* _Problem description_
The line containing "Instruction: Click the word" and every line after it, through the end of the records below: repeat them exactly, nothing more.

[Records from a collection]
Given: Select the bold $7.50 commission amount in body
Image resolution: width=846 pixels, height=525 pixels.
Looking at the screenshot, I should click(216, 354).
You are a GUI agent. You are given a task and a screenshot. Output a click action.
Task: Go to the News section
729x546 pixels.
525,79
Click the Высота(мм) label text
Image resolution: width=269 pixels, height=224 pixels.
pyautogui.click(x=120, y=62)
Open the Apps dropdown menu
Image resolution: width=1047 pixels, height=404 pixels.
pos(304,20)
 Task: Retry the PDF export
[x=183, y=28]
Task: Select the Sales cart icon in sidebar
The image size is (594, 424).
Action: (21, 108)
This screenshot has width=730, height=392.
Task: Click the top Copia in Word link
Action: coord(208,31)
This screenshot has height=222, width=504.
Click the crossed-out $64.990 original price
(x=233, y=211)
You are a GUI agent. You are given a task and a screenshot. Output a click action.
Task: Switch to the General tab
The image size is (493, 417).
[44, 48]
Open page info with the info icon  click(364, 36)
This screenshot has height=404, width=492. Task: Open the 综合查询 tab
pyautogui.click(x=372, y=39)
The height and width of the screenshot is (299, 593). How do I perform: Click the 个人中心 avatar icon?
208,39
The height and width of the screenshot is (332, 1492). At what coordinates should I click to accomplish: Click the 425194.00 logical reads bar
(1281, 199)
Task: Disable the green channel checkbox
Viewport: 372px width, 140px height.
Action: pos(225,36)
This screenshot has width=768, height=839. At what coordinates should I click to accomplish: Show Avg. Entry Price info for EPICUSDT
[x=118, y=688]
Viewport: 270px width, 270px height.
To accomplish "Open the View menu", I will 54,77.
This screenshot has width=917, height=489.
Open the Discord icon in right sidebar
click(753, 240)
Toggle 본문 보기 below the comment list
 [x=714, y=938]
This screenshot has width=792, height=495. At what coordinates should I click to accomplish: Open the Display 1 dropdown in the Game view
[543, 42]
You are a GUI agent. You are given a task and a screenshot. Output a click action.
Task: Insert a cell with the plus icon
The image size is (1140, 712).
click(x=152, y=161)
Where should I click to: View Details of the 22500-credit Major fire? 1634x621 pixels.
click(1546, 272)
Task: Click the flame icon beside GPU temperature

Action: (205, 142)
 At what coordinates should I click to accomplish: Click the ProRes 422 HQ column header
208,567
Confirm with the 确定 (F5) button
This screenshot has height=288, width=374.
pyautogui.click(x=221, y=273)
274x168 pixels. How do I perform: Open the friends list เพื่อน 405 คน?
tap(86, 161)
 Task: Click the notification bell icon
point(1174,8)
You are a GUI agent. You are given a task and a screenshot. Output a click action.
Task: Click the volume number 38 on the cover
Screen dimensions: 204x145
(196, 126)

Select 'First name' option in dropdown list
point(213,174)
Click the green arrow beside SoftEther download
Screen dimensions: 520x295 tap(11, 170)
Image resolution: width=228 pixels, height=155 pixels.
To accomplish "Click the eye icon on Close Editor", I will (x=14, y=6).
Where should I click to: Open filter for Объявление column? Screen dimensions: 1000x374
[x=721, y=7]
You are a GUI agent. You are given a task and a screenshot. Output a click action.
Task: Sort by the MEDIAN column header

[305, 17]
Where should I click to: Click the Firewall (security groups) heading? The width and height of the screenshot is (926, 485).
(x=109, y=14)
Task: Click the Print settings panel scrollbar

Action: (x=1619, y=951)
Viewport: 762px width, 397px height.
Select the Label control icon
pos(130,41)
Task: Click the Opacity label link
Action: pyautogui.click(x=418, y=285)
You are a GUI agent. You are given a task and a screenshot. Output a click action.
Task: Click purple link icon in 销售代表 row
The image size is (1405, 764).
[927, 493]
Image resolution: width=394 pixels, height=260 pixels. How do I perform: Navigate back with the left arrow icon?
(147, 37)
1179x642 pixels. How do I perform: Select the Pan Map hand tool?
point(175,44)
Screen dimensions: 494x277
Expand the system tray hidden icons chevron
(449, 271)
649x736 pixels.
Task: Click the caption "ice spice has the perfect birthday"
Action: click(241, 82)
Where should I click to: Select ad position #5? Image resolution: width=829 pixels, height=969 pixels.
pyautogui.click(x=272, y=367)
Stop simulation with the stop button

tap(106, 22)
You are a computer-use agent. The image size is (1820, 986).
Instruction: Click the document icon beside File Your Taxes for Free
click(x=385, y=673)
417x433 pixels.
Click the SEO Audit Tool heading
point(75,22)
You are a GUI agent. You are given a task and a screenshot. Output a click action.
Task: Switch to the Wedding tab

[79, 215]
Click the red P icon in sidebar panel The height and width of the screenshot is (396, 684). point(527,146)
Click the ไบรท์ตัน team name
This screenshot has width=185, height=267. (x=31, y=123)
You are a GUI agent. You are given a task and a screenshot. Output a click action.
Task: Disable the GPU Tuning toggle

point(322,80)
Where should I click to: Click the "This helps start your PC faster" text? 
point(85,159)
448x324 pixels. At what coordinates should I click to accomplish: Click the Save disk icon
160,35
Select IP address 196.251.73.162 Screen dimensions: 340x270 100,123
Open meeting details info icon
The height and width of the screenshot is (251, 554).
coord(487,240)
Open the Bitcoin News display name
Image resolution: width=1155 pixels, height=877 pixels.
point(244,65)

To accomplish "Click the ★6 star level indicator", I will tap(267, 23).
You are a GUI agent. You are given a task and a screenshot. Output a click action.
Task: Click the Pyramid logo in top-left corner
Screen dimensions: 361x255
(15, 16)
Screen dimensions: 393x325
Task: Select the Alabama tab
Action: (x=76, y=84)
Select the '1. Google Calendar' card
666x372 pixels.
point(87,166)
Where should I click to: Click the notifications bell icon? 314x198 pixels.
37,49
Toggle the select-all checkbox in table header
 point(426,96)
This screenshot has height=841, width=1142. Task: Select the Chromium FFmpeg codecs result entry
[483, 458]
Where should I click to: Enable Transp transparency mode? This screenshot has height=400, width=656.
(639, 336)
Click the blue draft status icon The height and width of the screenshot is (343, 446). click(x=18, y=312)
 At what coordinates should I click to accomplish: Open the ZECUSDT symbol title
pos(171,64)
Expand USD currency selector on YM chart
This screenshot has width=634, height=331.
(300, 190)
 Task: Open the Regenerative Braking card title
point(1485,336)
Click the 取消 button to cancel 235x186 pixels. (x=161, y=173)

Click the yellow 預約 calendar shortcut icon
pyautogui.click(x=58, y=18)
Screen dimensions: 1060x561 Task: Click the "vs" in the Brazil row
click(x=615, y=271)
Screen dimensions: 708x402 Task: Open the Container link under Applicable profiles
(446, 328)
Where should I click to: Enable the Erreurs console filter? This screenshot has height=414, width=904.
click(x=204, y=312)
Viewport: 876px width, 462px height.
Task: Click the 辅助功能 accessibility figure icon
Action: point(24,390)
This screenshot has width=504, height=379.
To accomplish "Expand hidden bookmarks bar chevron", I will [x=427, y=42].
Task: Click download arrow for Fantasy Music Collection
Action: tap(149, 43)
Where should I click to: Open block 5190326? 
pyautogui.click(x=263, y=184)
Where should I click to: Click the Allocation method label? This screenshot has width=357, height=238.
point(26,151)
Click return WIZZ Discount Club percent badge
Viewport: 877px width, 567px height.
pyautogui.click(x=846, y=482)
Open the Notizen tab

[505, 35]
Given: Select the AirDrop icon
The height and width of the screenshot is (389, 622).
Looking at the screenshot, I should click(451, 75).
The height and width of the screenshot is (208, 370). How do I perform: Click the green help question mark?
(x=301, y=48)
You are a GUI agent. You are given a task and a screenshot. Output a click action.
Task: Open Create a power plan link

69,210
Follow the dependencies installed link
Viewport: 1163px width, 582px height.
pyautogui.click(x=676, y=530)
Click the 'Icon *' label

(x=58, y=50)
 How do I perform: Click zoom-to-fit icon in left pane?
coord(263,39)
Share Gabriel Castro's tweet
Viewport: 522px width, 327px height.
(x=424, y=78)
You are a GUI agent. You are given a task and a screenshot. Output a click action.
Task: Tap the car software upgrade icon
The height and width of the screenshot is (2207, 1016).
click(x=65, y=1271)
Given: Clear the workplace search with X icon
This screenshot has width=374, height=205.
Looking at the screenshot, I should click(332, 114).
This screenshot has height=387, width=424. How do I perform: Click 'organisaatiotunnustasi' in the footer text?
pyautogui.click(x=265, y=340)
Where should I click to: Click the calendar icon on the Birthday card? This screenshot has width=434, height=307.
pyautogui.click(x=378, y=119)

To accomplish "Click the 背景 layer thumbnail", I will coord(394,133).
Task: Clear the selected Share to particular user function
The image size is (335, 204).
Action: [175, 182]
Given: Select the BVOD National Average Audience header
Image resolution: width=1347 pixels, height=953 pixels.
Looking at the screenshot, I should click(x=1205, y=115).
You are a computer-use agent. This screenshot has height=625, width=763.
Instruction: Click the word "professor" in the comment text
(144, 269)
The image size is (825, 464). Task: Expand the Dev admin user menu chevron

* _Answer_
Instruction: Click the word "professor" in the comment text
(144, 269)
The image size is (825, 464). Task: Expand the Dev admin user menu chevron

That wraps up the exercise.